Explain the comparison of the electromotive force (emf) of two cells using a potentiometer with a necessary diagram.

(A) As shown in the figure,a battery having emf $\varepsilon$ and internal resistance $r$,a variable resistance $R$,and a switch $K_{1}$ are connected between the two ends $A$ and $B$ of the potentiometer wire.
To compare the emf of two cells $\varepsilon_{1}$ and $\varepsilon_{2}$,the positive terminals of both cells are connected to point $A$. The negative terminals of the cells are connected to points $1$ and $2$ of a two-way switch. Terminal $3$ of the switch is connected to a galvanometer $(G)$ and a jockey in series. The jockey can be moved along the potentiometer wire.

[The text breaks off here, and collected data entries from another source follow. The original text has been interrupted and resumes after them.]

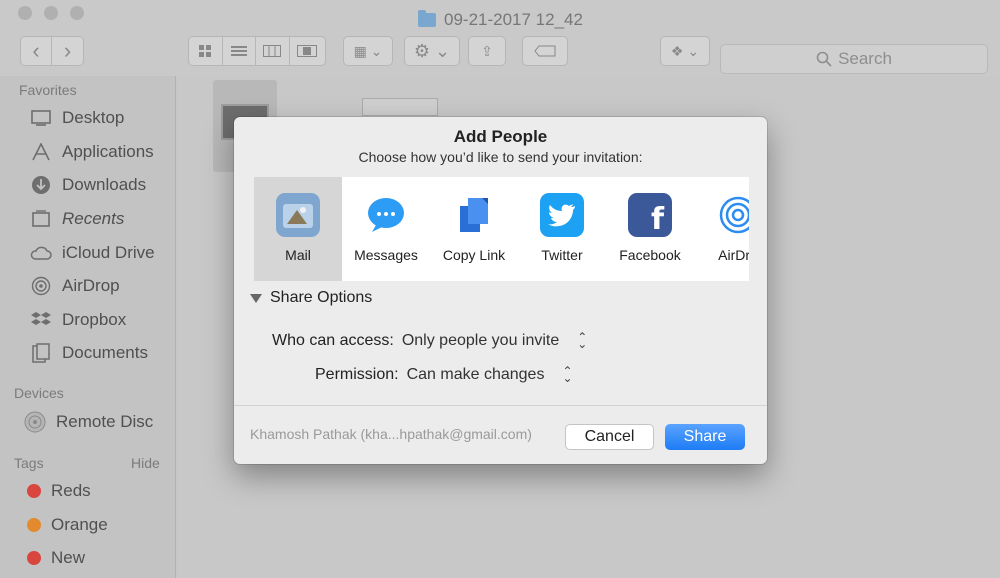  I want to click on devices-heading: Devices, so click(39, 393).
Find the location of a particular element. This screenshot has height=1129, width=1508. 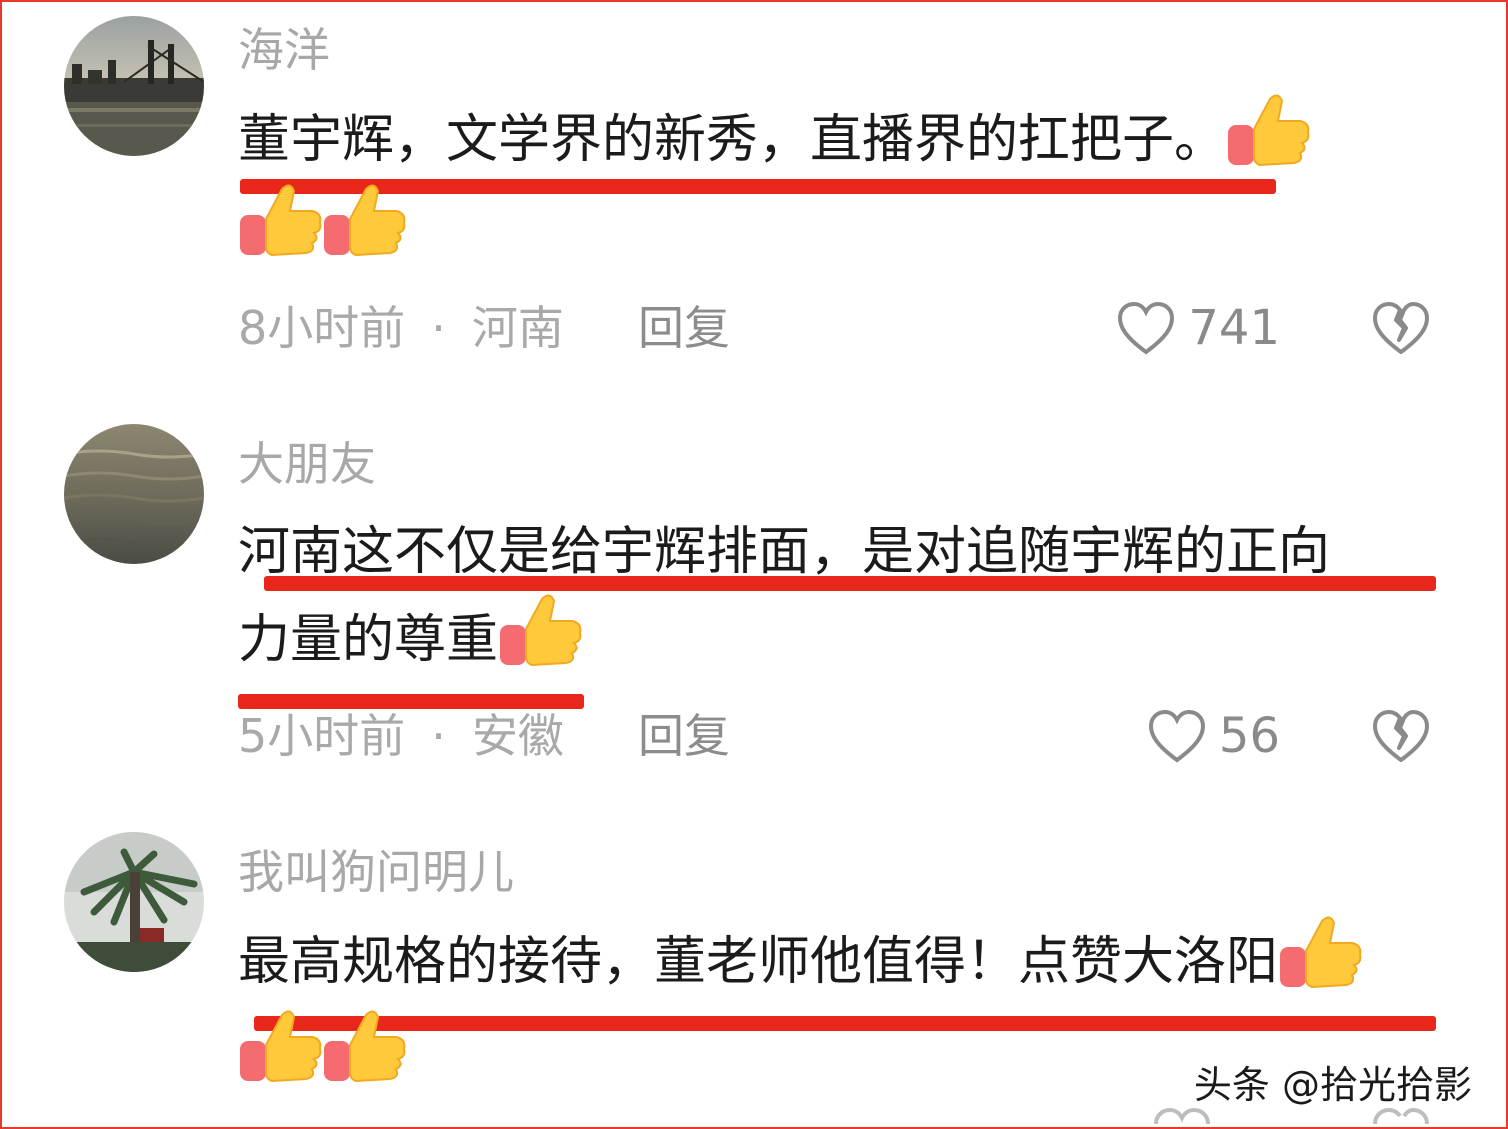

comment-text: 董宇辉，文学界的新秀，直播界的扛把子。 is located at coordinates (848, 140).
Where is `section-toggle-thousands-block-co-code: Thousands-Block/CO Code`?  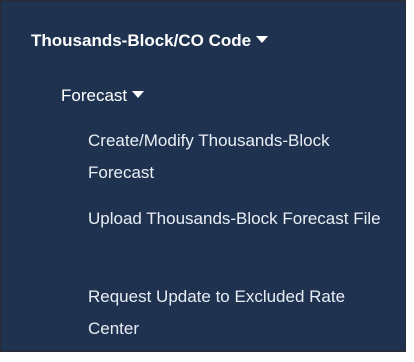 section-toggle-thousands-block-co-code: Thousands-Block/CO Code is located at coordinates (150, 41).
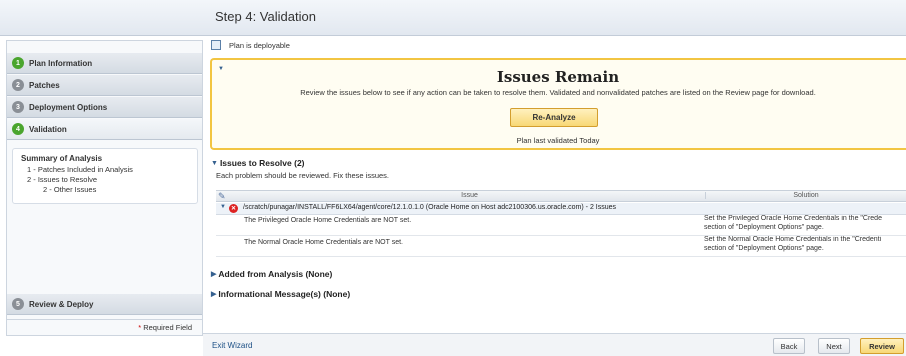  Describe the element at coordinates (453, 18) in the screenshot. I see `wizard-header: Step 4: Validation` at that location.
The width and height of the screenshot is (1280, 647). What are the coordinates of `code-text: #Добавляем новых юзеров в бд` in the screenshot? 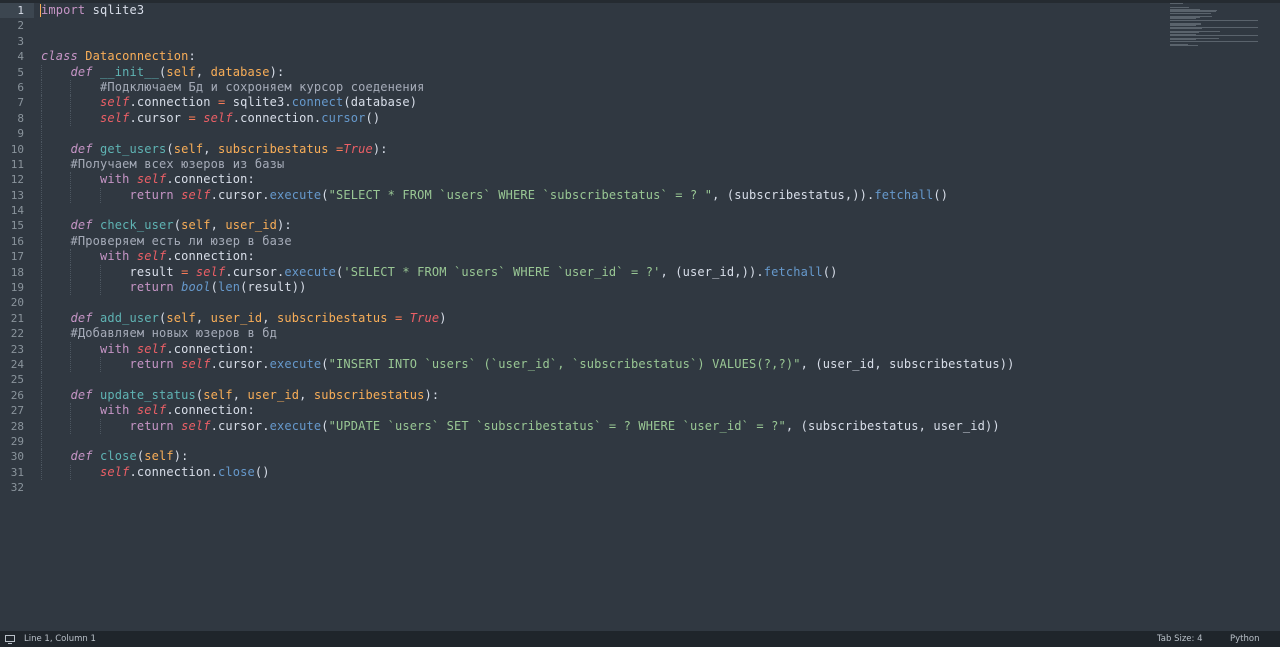 It's located at (159, 334).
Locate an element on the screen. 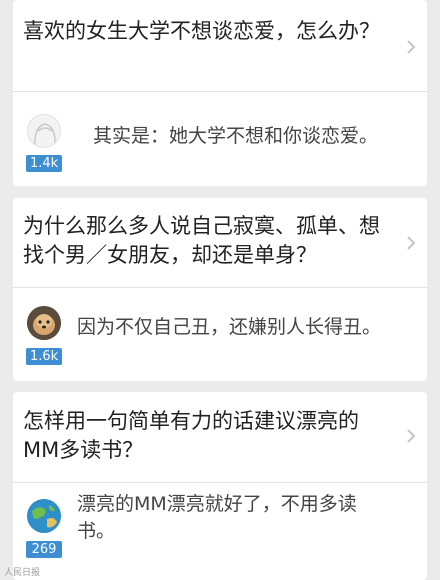  answer-snippet: 漂亮的MM漂亮就好了，不用多读书。 is located at coordinates (227, 518).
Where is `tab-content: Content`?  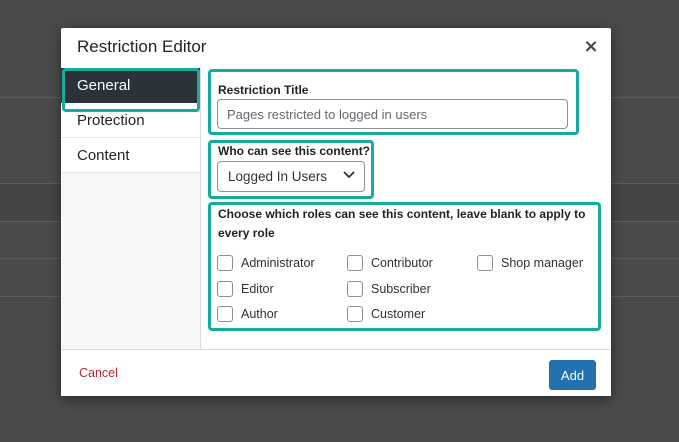 tab-content: Content is located at coordinates (130, 156).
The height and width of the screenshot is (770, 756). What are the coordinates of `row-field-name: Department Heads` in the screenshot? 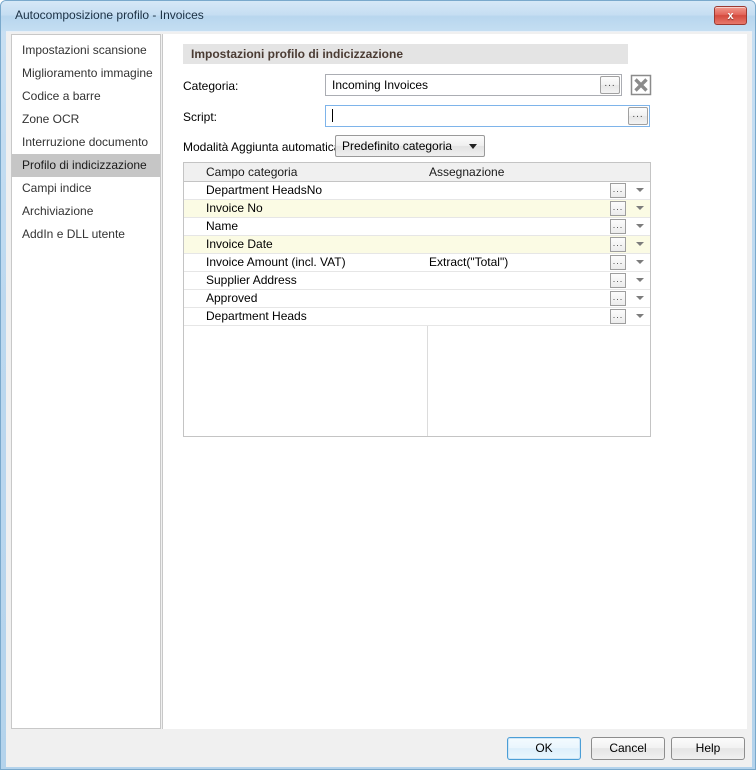 It's located at (256, 316).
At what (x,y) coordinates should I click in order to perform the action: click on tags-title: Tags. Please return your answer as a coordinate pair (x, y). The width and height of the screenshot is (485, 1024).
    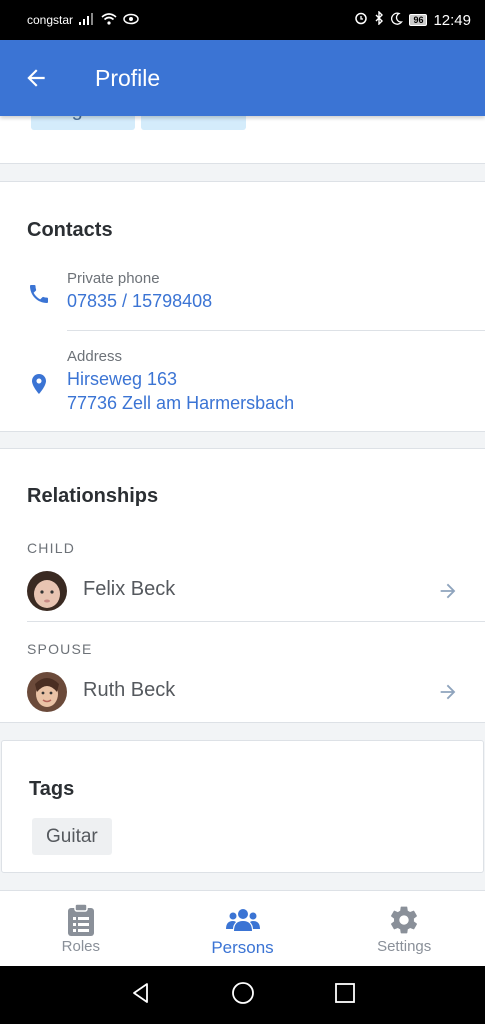
    Looking at the image, I should click on (52, 789).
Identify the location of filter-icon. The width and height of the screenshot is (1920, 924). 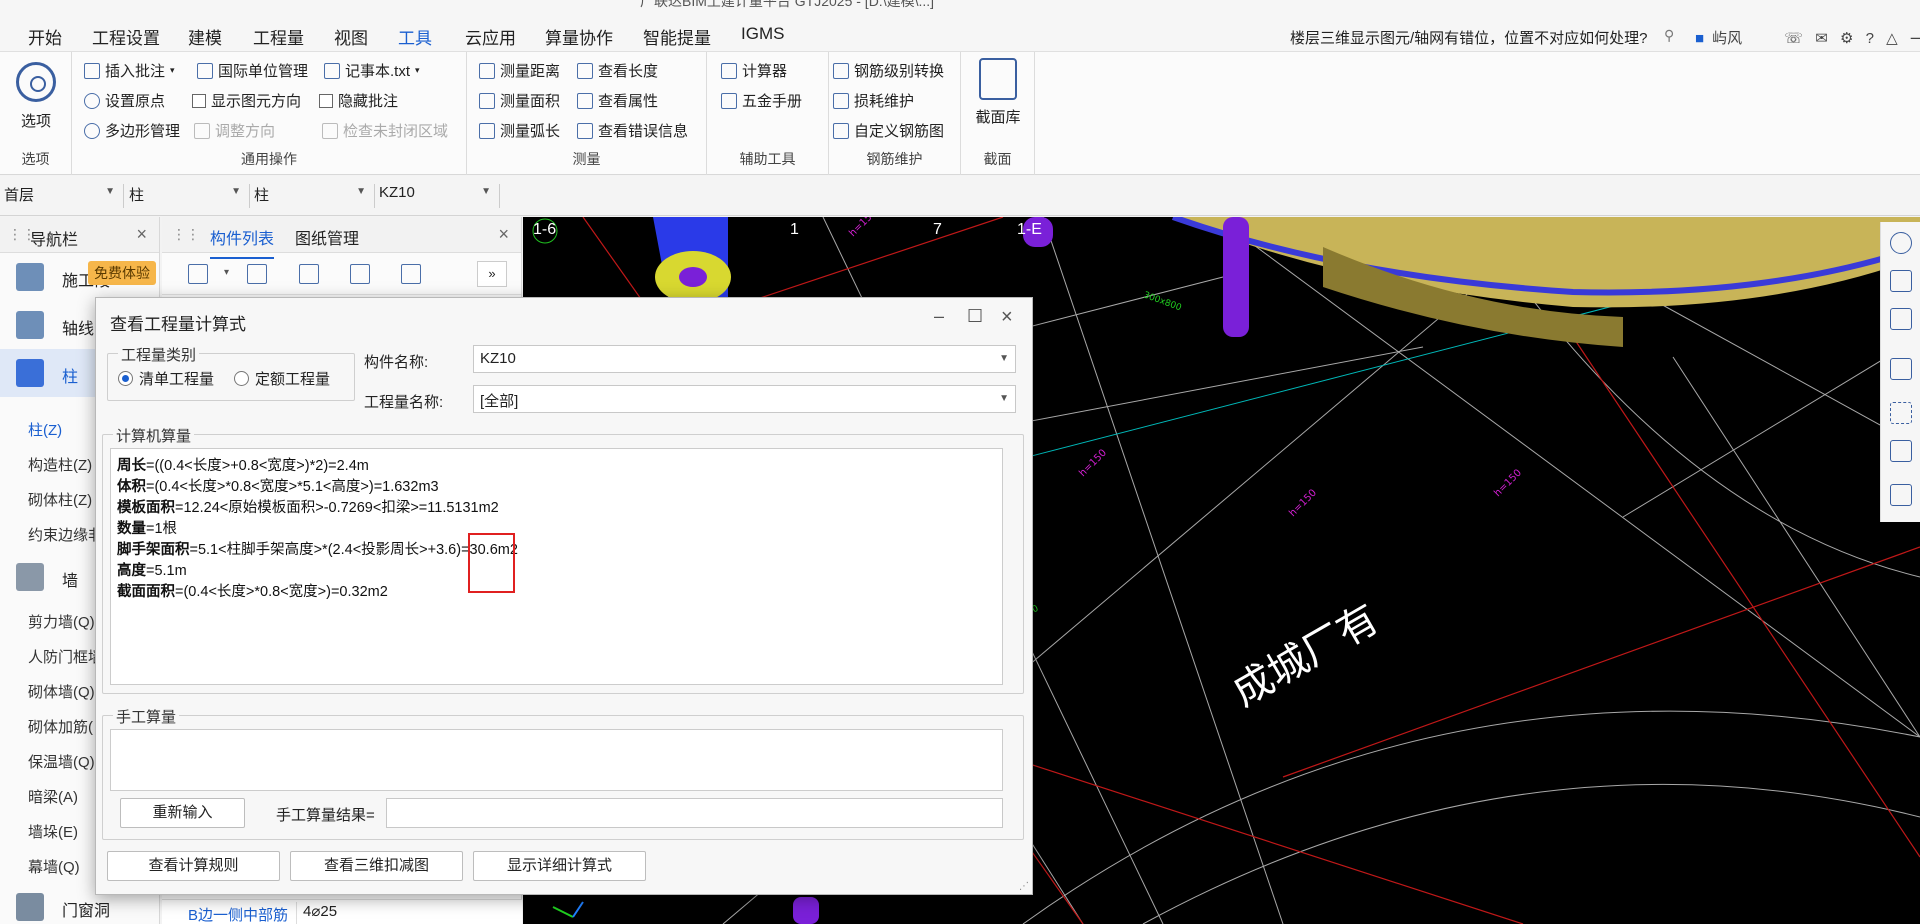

First,points $1$ and $3$ of the switch are connected,placing cell $\varepsilon_{1}$ in the circuit. By sliding the jockey along the wire,a balance point $N_{1}$ is obtained such that the galvanometer shows zero deflection. Let $AN_{1} = l_{1}$.
By applying Kirchhoff's second law for the loop $AN_{1}G31A$:
$\phi l_{1} - \varepsilon_{1} = 0$
$\therefore \varepsilon_{1} = \phi l_{1} \quad .....(1)$
where $\phi$ is the potential gradient of the wire.
Next,points $2$ and $3$ of the switch are connected,placing cell $\varepsilon_{2}$ in the circuit. By sliding the jockey,a balance point $N_{2}$ is obtained such that the galvanometer shows zero deflection. Let $AN_{2} = l_{2}$.
By applying Kirchhoff's second law for the loop $AN_{2}G32A$:
$\phi l_{2} - \varepsilon_{2} = 0$
$\therefore \varepsilon_{2} = \phi l_{2} \quad .....(2)$
Dividing equation $(1)$ by $(2)$:
$\frac{\varepsilon_{1}}{\varepsilon_{2}} = \frac{\phi l_{1}}{\phi l_{2}} = \frac{l_{1}}{l_{2}}$
Thus,the ratio of the emfs of the two cells is equal to the ratio of their respective balancing lengths.